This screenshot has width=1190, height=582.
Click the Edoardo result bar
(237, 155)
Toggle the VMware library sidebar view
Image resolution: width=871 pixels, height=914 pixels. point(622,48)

◇ ◇ ◇

== WORK TO BE COMPLETED ==
Look back at the records above. Repeat all of them exactly.

== RESPONSE FOR THIS EXERCISE ==
This screenshot has width=1190, height=582.
Click the Edoardo result bar
(237, 155)
Toggle the VMware library sidebar view
Image resolution: width=871 pixels, height=914 pixels. point(622,48)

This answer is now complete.